It’s officially spring. The bees are out in full force and we all know they need as much help as they can get. I haven’t seen any yet but the butterflies won’t be far behind. A few years ago I pounded a few pieces of electrical conduit into the ground in my front flower bed with the intention of turning them into either something for the birds or a Bee and Butterfly Waterer.
You could easily make this into a platform bird feeder by filling it with birdseed but I decided to go with pretty gems and water. The glass gems make it pretty but also serve a practical purpose. They attract the bees & butterflies with their pretty colors and they give them somewhere to land so they don’t get stuck in the water and potentially drown. Like my ladybug vs bumble bee tic-tac-toe game this is an easy afternoon project that doesn’t require skill.
Bee and Butterfly Waterer Supplies:
- Electrical conduit, 1 inch, cut to size (desired height plus 12-16 inches) they’ll do this at the store
- Wooden dowel, fits easily but not loosely into pipe, 12 inches
- Outdoor rated super glue
- Dinner plate, make sure it’s deep, a shallow plate won’t hold enough water (This is from the Pioneer Woman Collection at Walmart)
- Glass gems – Check the Dollar Tree
- Either pound your pipe into the ground or make someone do it for you (I like to use the “I’m pregnant” excuse but it’s not that hard). I pushed it in as far as it would go and then placed a piece of 2×4 over the post and hit it with a hammer until it was about a foot in the ground. Each spring I check to make sure they’re still secure.
- Glue the dowel to the bottom of the plate as close to center as you can get. Let the glue set according to the package directions.

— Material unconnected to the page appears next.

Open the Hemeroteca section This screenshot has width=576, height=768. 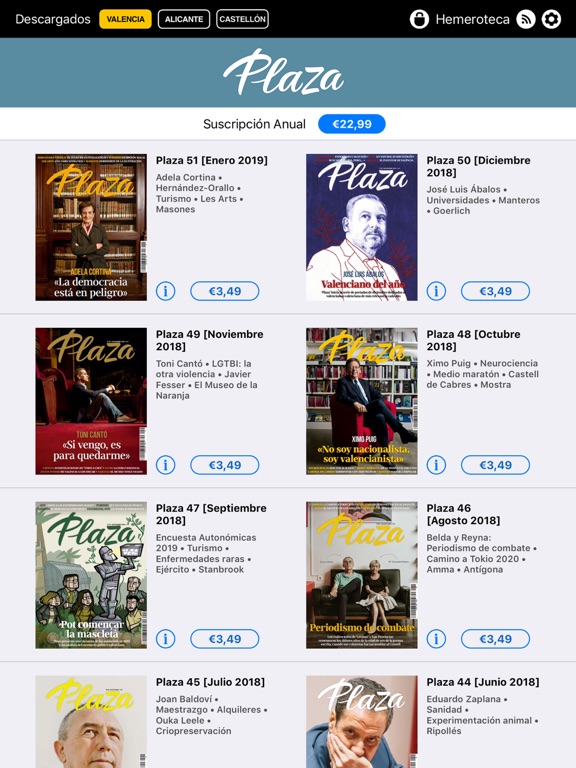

- Stick the dowel into the pipe, add gems and water
- Be impressed
- Eat ice cream, you earned it
Depending on where your butterfly waterer is located you might need to add water every day or every few days, same with cleaning. Luckily it’s easy to pull up the plate, give the rocks and plate a quick cleaning (in straight water!) and put it all back together. Obviously direct sun will lead to more algae and water loss but if you stick it under a tree you’ll be cleaning out leaves and tree residue.
After 2 years of use my glue crapped out. I’m going to try something new this summer and I’ll get back to you!